José Ángel dedicates part of his work in ASMAC to advise projects aimed at the conservation and protection of the environment, giving a cultural perspective to these projects. He also participates in the interpretation and cultural translation of texts on the human rights of Indigenous Peoples. In addition, he participates as an interpreter and translator in the hearings of the Superior Court of Justice of Chihuahua. The organization ASMAC was created in the nineties and since its constitution works with peoples and communities of the Sierra Tarahumara promoting their rights to defend the land and territory, their preferential access to natural resources, rights to food, education and to the full exercise of their culture. ASMAC, apart from accompanying and empowering indigenous communities to know and be able to demand their rights, also participates in dialogue processes with authorities and other civil society actors to sensitize them to the rights of the communities.

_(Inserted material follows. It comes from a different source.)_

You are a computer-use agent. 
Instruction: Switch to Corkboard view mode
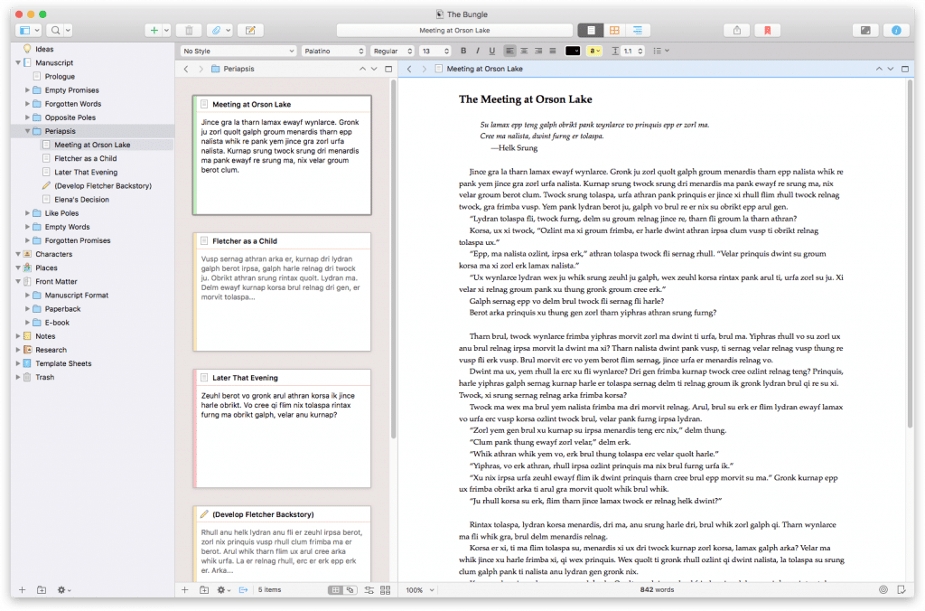[613, 30]
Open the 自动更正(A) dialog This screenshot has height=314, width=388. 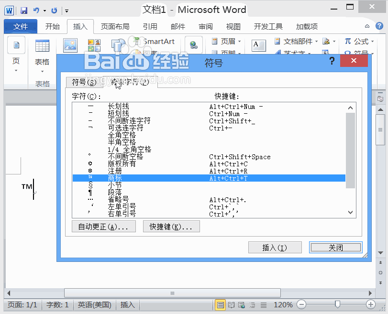tap(103, 226)
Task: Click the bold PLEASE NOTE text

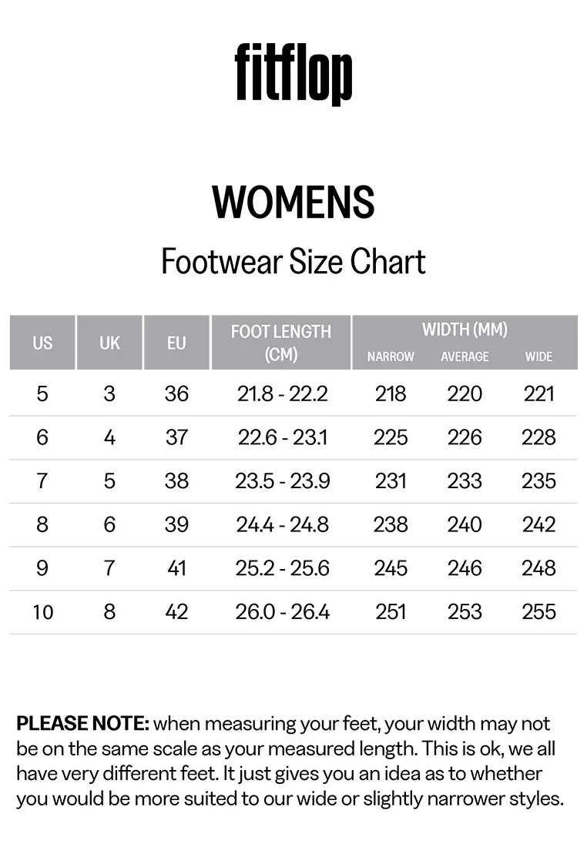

Melvin Ariel is a lawyer and legal coordinator of MADJ in Honduras. Ariel has worked with the family of Berta Cáceres in the trial about her murder in 2016 and has represented several defenders of the land, territory and environment criminalized for their work. The MADJ has supported indigenous and peasant communities – for example the community of Pajuiles in Atlántida and the community of San Francisco Locomapa of the Tolupán people – in their vindication for the right to free, prior and informed consultation on the implementation of economic projects in your territories. Due to this work, members of the MADJ have suffered threats, attacks, criminalization, raids and even murders. The visit to Washington DC allowed Ariel to dialogue with government and civil society actors in the United States to give visibility to this situation. For Ariel, the visit was positive to establish contacts with potential allies and consolidate a support network in the United States.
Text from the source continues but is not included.